Finalmente, hablar claro implica también saber como padres reconocer las buenas conductas. Elogiar las buenas reacciones es clave para asegurar las próximas. ¡Qué bien lo hiciste! ¡Te felicito! son exclamaciones que no deben ser dichas al pasar, sino deteniéndose y con mucho énfasis.

Respaldar las palabras con hechos: Cuando la comunicación con palabras no logra aún el objetivo deseado es muy válido aplicar un castigo. Para esto lo principal es asegurarse de que la orden esté bien dada y si se sabe que habrá resistencia pensar de antemano un castigo en proporción.

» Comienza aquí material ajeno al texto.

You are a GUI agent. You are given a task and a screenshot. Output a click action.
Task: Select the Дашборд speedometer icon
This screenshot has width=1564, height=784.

Las acciones disciplinarias más eficaces son: El aislamiento, es decir, separarlo del resto y dejarlo en una situación aburrida o poco estimulante; y el retiro de privilegios: ver televisión, usar el teléfono, salir con los amigos…

 

Es importante presentar el castigo como opción, es decir, "o te comes la comida inmediatamente o te vas a tu pieza", pues así el propio niño tiene la posibilidad de terminar con su mala conducta. La medida disciplinaria debe ejecutarse lo antes posible, ya que la demora disminuye su efecto correctivo.

 

Jamás hay que …

Dar respuestas inseguras: Una respuesta es insegura cuando no le transmite al niño en forma precisa, fácilmente comprensible y firme lo que se espera que haga. Ejemplo de esto son las afirmaciones inefectivas que sólo recalcan el mal comportamiento, pero que no dan claramente la orden: "Te pedí que ordenaras tu pieza y todavía no lo haces, no me haces caso". Esas quejas sólo diluyen la instrucción y le quitan fuerza, dejando margen para que el hijo la ignore. Es también una orden insegura la que se hace en forma de pregunta: "¿Cuántas veces
te he dicho que ordenes?".

 

Esta pregunta es ineficaz, pues sólo transmite el disgusto de la madre sin expresar autoridad o guía. Obviamente ella no espera que el niño le conteste "necesito que me lo digas diez veces".  Por eso la mejor afirmación en este caso sería: "Ordena tus juguetes inmediatamente". El ruego también es una forma de mandar insegura. "Por favor, anda a acostarte que estoy muy cansada", son órdenes que nunca son razón suficiente para que el niño deje de hacer lo que está haciendo porque no entiende ni dimensiona la súplica de su madre.

 

Dar respuesta hostiles: La hostilidad o la agresión son también un tipo de respuestas que no logran que el niño haga lo que se le manda. Las órdenes con agresividad, son una forma equivocada de autoritarismo que demuestran la desesperación de los padres y hacen que el niño se sienta rechazado. Ejemplo de este tipo de reacción son las formas de disminuirlo con frases como "me vuelves loca", "me enfermas", "eres un desastre". También las amenazas sin contenido: "Ya te va a llegar" o "me las vas a pagar".

 

Además la agresividad poco efectiva se demuestra en castigos excesivos no proporcionales a la mala conducta. Éstos, generalmente surgen como una medida de desahogo de los padres que es poco efectivo. Finalmente, el castigo físico como los tirones de pelo, pellizcones, empujones o golpes son ineficaces en los niños. Por lo demás, si la obediencia es por sumisión atemorizada, el mensaje fracasó, pues el niño debe obedecer porque entiende que así debe hacerlo y no por susto. Porque lo dice su padre que lo quiere y que sabe lo que es bueno para él.